Oppiacei ampiamente usati nell’antico Egitto.

Un recente studio ha confermato i risultati precedenti, evidenziando tracce di pinoli o olio di pino mediterraneo, liquirizia, sali di acido tartarico riconducibili alla bevanda fermentata e residui di fiori di cleome, una pianta con annotazioni medicinali.
La diffusione degli oppiacei nell’antico Egitto
Ora si possono includere anche gli oppiacei tra le sostanze farmacologiche utilizzate dagli antichi egizi. I ricercatori hanno studiato un vaso in alabastro conservato al Yale Peabody Museum, un recipiente intatto e inciso in quattro lingue antiche, contenente un riferimento a Serse I, sovrano dell’Impero achemenide dal 486 al 465 a.C.
Particolare attenzione è stata riservata a un residuo marrone scuro sulle pareti interne del vaso. In passato, si era ipotizzato che questi contenitori potessero essere utilizzati per cosmetici, profumi o messaggi segreti tra sovrani e funzionari. Sono anche note diverse ricette di farmacopea in opere classiche come il Codex di Anicia Giuliana della De materia medica di Dioscoride. Per le analisi, sono stati impiegati strumenti non invasivi, tra cui analizzatori Xrf portatili e spettroscopi infrarossi a trasformata di Fourier portatili.
I risultati hanno mostrato la presenza di distinti biomarcatori dell’oppio, tra cui noscapina, idrocotarnina, morfina, tebaina e papaverina. Questa scoperta si allinea con un precedente ritrovamento di residui di oppiacei in altri vasi egizi e in piccole brocche cipriote provenienti da una tomba di mercanti a sud del Cairo, risalenti al periodo del Nuovo regno (XVI–XI secolo a.C.).

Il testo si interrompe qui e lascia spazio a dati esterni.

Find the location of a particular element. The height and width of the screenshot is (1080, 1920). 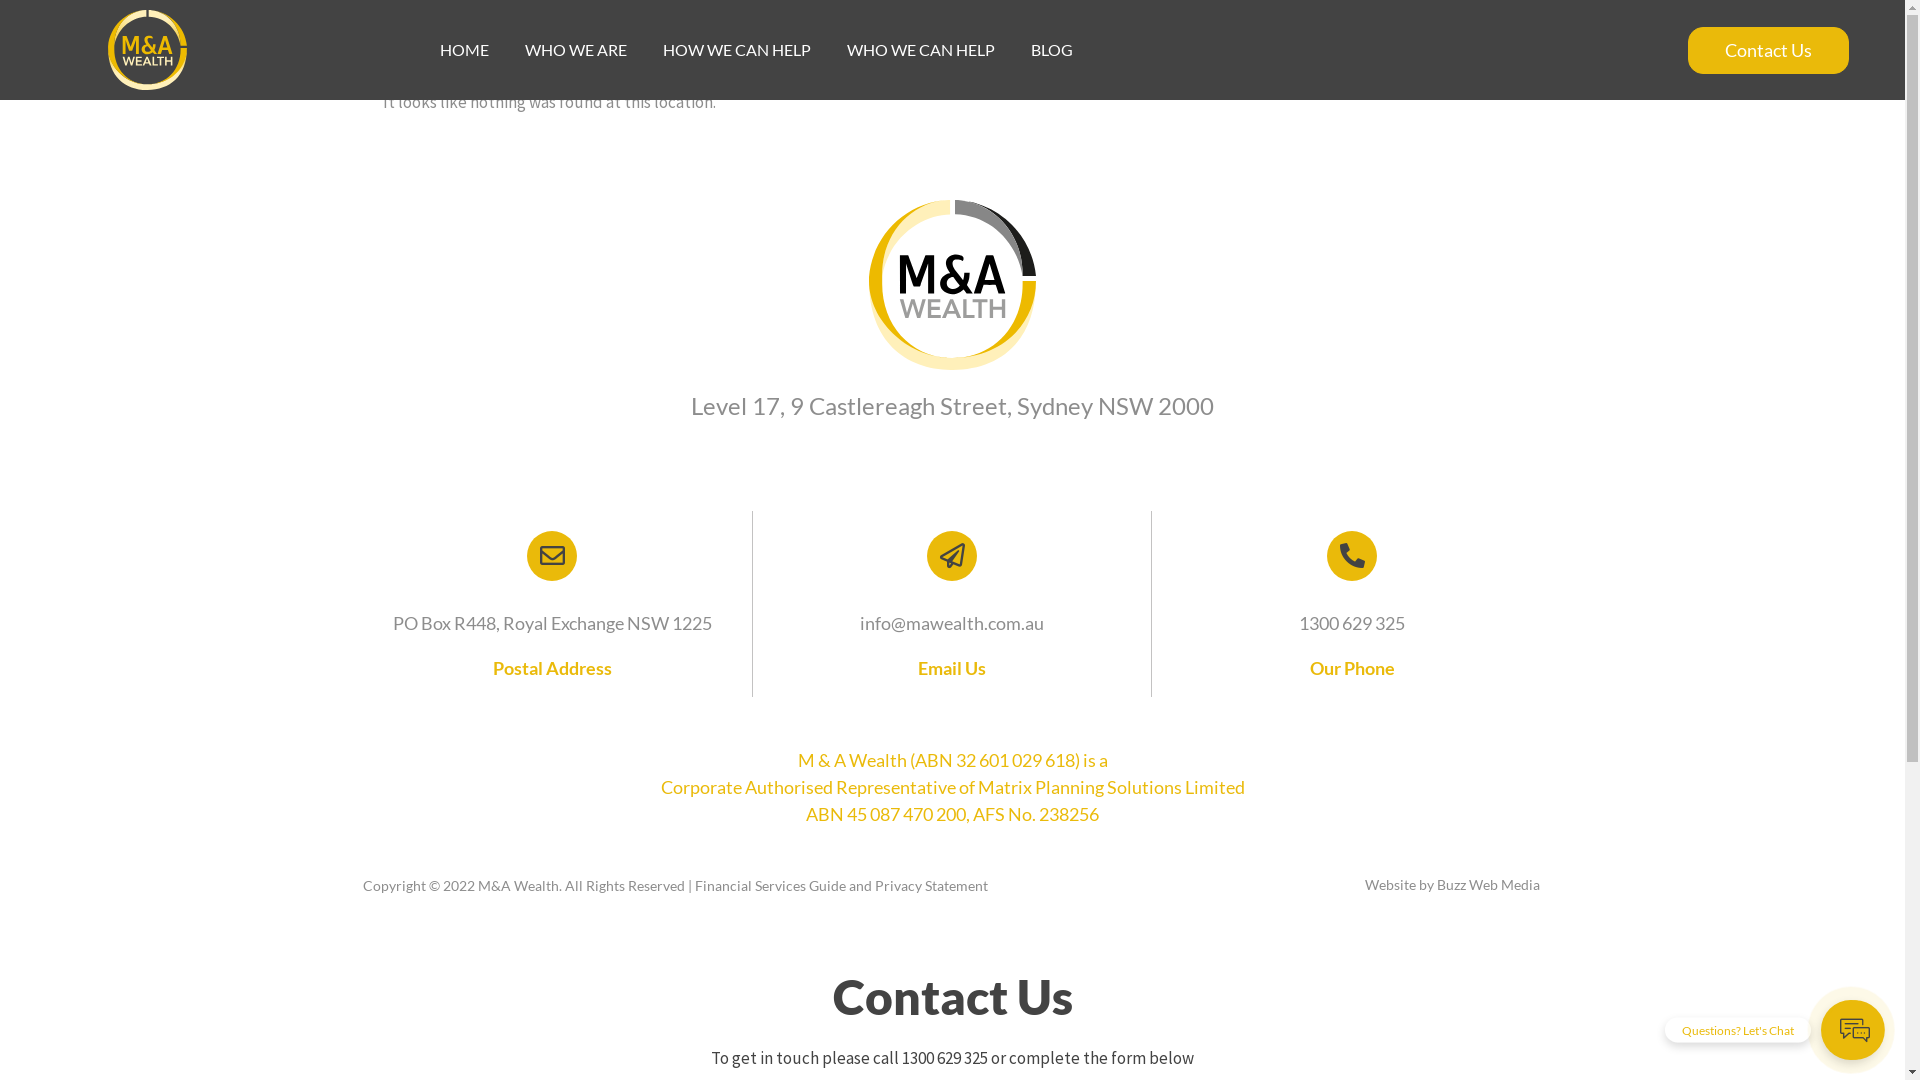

Le conclusioni impongono una rianalisi dei vasi in alabastro dell’antico Egitto rinvenuti nel tempo, in quanto potrebbero contenere tracce di antichi oppiacei. Un buon punto di partenza sarebbero i vasi trovati nella tomba di Tutankhamon nel 1922, molti dei quali presentano lo stesso residuo organico scuro e viscoso. Un tentativo di studio risale al 1933, quando fu condotta una ricerca preliminare senza la tecnologia necessaria per identificare i composti, riuscendo comunque a stabilire che non si trattava di unguenti o profumi. Da allora, non ci sono stati ulteriori tentativi di analisi.